I remember one early virtual world called WildWest which consisted, basically, of a huge, sprawling, continual gunfight across space and time. Perhaps this is where the phrase "Reboot Hill" came from, I don't know. You talk about raising the hackles of parents, hoo-boy this one was a winner. There were cases of children so severely addicted to the game that they were suffering from malnourishment and anemia. I imagine a few parents felt pretty bad after seeing the Internet access bills, too. There were also cases of people -- mostly men, for reasons I don't think we fully understand yet -- who became so obsessed with playing 3D Internet games that their lives were ruined and their marriages fell apart.

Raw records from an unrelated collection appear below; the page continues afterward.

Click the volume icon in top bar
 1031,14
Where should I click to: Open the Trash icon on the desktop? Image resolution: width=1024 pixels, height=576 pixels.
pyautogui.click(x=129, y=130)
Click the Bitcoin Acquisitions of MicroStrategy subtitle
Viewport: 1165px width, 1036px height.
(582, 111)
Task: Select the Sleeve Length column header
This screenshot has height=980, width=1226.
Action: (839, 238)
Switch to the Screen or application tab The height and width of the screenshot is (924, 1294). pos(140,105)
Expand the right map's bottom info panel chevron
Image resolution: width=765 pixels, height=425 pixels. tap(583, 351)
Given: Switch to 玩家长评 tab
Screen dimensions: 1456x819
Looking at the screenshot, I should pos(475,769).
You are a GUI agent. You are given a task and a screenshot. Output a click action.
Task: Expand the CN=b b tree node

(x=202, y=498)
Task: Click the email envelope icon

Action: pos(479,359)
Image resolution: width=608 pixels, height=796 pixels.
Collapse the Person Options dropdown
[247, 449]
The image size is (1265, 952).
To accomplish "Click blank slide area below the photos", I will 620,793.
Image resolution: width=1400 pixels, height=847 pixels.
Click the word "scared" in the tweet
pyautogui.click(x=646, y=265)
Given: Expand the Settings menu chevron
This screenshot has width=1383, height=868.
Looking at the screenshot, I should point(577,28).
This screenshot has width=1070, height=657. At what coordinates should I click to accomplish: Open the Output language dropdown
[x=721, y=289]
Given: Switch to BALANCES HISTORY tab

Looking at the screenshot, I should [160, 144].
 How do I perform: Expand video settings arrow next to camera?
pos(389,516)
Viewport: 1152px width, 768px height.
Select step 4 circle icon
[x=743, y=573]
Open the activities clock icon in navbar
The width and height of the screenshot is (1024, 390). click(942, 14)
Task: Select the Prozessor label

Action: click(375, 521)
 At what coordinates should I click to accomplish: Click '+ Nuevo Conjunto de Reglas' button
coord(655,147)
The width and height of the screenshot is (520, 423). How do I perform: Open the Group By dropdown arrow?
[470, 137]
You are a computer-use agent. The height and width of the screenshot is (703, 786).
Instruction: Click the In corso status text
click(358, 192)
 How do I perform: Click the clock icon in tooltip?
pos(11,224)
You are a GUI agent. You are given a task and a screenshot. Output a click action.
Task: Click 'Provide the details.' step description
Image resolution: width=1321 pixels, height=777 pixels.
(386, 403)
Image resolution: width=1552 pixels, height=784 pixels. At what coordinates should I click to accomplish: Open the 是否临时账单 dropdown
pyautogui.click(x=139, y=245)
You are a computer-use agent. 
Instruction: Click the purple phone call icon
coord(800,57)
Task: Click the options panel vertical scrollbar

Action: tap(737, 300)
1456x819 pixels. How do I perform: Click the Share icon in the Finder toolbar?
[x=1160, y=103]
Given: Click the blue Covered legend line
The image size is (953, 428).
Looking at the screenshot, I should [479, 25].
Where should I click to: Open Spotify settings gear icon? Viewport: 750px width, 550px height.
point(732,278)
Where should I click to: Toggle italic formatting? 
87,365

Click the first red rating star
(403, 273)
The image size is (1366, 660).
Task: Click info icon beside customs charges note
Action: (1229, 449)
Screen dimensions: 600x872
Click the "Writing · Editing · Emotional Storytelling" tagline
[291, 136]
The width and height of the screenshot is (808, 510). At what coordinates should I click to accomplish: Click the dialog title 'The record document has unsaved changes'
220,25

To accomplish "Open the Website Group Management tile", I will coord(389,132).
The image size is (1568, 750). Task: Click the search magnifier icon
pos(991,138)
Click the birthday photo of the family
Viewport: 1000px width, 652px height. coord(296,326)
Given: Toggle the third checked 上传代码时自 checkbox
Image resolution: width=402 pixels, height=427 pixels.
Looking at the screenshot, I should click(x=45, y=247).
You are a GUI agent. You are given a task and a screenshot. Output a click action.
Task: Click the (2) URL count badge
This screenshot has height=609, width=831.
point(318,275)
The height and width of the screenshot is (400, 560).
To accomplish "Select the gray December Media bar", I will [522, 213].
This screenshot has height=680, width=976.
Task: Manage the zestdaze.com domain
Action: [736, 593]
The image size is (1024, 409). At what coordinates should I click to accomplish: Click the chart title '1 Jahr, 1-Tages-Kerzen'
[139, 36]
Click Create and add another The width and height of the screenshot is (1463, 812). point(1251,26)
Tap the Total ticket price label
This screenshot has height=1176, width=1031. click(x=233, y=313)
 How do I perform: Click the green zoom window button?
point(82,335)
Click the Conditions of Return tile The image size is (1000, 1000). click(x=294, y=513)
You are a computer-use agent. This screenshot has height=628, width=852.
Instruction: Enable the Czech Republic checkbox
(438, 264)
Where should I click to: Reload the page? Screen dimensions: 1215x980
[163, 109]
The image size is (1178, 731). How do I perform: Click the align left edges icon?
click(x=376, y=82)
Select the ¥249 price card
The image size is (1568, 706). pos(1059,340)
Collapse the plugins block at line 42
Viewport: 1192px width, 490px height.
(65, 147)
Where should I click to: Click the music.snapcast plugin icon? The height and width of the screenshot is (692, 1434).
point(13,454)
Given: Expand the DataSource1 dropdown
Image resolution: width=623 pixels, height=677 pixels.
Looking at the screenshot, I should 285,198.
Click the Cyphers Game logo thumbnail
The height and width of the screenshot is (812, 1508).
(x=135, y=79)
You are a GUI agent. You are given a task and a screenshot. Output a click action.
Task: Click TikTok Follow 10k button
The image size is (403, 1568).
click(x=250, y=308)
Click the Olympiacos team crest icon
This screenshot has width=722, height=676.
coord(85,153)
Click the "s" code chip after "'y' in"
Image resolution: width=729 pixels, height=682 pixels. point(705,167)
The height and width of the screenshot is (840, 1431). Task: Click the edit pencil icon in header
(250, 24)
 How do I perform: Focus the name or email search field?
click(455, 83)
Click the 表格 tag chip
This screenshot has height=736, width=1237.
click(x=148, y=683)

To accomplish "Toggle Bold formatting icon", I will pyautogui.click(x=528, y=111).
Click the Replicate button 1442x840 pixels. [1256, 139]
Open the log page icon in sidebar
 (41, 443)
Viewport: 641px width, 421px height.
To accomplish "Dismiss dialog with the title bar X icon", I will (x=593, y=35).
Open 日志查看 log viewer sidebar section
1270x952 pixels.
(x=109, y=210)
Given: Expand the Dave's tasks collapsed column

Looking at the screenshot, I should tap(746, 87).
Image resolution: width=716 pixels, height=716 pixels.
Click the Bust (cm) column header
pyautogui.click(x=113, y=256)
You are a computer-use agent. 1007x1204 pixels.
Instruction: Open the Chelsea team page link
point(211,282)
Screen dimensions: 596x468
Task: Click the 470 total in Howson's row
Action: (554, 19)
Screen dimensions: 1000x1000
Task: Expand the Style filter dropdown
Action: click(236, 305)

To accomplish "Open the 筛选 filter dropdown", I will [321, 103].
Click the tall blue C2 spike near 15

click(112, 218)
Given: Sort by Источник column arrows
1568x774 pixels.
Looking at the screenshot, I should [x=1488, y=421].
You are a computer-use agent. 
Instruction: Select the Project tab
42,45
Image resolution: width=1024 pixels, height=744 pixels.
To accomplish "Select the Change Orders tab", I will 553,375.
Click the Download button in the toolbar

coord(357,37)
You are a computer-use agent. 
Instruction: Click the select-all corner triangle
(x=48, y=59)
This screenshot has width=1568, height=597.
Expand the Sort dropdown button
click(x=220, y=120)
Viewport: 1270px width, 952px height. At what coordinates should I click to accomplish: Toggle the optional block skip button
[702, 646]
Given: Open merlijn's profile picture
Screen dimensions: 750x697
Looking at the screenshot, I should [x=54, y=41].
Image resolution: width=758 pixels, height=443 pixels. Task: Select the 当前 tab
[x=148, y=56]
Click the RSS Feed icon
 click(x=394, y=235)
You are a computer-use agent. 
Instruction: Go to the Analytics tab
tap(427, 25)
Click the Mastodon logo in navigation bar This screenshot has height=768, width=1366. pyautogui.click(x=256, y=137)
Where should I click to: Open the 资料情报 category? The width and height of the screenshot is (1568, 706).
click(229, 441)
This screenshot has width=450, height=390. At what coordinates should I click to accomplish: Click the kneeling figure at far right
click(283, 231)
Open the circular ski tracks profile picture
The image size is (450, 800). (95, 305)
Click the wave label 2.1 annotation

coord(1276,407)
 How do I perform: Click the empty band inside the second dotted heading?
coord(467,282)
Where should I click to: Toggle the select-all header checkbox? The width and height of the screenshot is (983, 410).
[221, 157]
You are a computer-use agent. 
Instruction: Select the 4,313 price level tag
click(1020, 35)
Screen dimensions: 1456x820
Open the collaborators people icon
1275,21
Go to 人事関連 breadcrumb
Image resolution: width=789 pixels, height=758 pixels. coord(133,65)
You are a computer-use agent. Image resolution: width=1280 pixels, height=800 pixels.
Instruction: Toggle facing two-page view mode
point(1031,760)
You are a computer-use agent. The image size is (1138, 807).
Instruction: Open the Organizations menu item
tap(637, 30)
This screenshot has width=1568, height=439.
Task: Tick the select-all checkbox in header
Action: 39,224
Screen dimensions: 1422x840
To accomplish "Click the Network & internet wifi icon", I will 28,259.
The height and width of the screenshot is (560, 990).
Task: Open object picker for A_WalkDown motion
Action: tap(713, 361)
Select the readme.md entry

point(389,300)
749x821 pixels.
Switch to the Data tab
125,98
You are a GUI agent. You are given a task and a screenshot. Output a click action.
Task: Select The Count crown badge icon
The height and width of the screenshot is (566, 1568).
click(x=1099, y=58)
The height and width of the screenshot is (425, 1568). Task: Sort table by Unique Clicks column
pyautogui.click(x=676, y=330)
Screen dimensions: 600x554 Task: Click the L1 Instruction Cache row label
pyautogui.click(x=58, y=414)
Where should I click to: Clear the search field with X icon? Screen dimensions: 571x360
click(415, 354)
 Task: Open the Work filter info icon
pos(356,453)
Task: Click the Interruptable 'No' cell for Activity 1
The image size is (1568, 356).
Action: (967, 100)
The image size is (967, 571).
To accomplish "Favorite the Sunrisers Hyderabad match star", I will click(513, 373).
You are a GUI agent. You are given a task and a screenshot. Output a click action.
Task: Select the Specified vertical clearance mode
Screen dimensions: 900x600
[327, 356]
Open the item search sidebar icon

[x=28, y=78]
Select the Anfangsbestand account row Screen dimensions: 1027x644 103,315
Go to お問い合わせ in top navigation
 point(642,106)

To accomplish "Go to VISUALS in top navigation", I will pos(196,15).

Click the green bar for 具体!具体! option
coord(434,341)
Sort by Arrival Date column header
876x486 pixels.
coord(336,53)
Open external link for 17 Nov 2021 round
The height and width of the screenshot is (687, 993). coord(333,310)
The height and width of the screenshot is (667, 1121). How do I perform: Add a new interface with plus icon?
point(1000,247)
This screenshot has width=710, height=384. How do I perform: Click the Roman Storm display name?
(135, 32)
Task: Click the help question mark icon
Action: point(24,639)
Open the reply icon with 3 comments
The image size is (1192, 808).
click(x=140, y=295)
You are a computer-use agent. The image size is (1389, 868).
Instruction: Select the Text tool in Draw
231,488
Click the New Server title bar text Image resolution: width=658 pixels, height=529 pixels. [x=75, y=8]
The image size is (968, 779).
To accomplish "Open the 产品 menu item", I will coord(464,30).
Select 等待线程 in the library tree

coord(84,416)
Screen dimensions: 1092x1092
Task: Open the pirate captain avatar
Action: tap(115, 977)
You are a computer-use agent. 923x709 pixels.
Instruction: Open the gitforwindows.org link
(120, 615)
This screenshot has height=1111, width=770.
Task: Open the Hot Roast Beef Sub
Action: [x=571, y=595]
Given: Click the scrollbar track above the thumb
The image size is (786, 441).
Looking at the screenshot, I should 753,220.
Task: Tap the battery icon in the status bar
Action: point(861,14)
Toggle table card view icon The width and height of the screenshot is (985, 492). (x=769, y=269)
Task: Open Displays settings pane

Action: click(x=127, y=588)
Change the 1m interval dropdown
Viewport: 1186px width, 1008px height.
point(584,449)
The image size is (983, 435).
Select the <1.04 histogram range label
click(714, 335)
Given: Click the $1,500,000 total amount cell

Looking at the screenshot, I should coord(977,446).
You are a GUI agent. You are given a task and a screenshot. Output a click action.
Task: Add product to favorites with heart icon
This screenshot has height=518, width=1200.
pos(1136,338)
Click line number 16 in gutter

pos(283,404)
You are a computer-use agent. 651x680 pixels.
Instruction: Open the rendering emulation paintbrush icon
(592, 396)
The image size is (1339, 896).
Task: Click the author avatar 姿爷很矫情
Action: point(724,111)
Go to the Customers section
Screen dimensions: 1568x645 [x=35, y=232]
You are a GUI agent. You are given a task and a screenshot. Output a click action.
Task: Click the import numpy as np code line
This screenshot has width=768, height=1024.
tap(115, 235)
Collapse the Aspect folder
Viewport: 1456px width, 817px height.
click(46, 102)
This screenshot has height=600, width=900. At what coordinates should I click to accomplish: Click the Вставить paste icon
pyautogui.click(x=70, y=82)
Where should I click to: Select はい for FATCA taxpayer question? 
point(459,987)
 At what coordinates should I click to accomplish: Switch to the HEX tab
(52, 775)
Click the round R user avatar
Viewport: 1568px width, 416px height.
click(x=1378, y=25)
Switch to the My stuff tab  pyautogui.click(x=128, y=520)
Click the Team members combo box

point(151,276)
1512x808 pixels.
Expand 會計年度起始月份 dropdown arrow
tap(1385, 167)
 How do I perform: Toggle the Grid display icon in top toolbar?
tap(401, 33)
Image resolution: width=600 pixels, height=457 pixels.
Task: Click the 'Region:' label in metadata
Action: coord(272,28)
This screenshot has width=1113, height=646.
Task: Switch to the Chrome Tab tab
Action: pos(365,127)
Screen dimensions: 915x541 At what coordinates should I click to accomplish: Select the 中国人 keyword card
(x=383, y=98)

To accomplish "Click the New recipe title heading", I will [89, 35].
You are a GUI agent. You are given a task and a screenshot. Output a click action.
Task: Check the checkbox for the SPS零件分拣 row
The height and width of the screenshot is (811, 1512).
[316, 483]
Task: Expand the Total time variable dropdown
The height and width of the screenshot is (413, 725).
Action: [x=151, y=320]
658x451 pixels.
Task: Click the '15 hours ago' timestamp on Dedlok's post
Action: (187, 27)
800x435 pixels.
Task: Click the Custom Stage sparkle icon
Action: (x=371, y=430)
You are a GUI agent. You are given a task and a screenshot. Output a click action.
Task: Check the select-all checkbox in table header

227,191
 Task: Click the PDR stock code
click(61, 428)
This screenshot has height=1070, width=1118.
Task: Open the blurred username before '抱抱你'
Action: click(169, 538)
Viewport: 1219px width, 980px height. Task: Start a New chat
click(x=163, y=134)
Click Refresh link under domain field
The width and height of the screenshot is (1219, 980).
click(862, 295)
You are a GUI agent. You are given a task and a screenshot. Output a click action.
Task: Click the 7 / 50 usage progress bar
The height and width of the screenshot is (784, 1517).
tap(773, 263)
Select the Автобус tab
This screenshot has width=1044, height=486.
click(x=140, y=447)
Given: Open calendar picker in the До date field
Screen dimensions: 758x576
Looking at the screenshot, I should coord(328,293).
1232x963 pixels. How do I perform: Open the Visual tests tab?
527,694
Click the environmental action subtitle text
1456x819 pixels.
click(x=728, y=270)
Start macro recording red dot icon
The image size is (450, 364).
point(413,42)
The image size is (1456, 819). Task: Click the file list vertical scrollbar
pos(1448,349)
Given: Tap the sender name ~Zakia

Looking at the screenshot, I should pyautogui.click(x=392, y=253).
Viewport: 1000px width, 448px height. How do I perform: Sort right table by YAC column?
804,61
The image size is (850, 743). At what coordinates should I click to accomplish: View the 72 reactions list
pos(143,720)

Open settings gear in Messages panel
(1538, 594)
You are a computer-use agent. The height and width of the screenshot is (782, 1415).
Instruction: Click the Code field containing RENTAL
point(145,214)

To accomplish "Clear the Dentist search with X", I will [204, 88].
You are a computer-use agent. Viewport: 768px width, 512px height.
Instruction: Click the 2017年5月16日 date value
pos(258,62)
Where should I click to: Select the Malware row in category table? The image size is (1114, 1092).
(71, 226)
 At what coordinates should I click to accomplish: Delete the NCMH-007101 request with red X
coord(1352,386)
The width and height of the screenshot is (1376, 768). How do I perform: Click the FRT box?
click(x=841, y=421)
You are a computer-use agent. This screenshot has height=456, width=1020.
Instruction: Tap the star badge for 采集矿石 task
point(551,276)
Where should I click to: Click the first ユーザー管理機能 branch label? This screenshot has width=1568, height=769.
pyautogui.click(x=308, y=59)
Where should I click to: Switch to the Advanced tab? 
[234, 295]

Anyway, what kind of people would raise heaven and earth to hide pictures of nude men and women, and yet cheerfully accept a virtual world whose slogan might just as well have been, "Who Do You Want To Plug Today?"

Which isn't to say that WildWest, and DragonLords, and GalacticConquest, etcetera, weren't profitable. Of course they made a ton of money. It's just that they weren't very useful. There is a distinction there. A civilization that spends its time and energy in pursuit of idle amusement cannot survive.

So that, in a nutshell, is why our vCity became the first virtual city simulation to survive over the long haul. We sought something larger than what was possible and achievable in the technical sense; we sought to understand what was desirable in a political sense. Naturally, a polis is a good place to do this.

I think that perhaps Plato would have understood, perhaps even have applauded the vCity concept. The Athenians loved the idea of perfection, and struggled to define that which was Good. If they knew that they could not reach perfection, nevertheless they aspired towards that goal in their art, in their architecture, in their bodies, etcetera. Modern world civilization, on the other hand, has abandoned perfection as a goal. We deny that it exists because it is unobtainable, thereby confusing product with process, ends with means. We seem satisfied to produce that which is merely Okay. Xeno's paradox bothers us a lot more than it bothered the original Greek city-state philosophers.

Between these two worlds of past and present, there lies the future of the vCity. It is neither attainable nor unattainable; it is neither perfection nor pragmatism; it is both.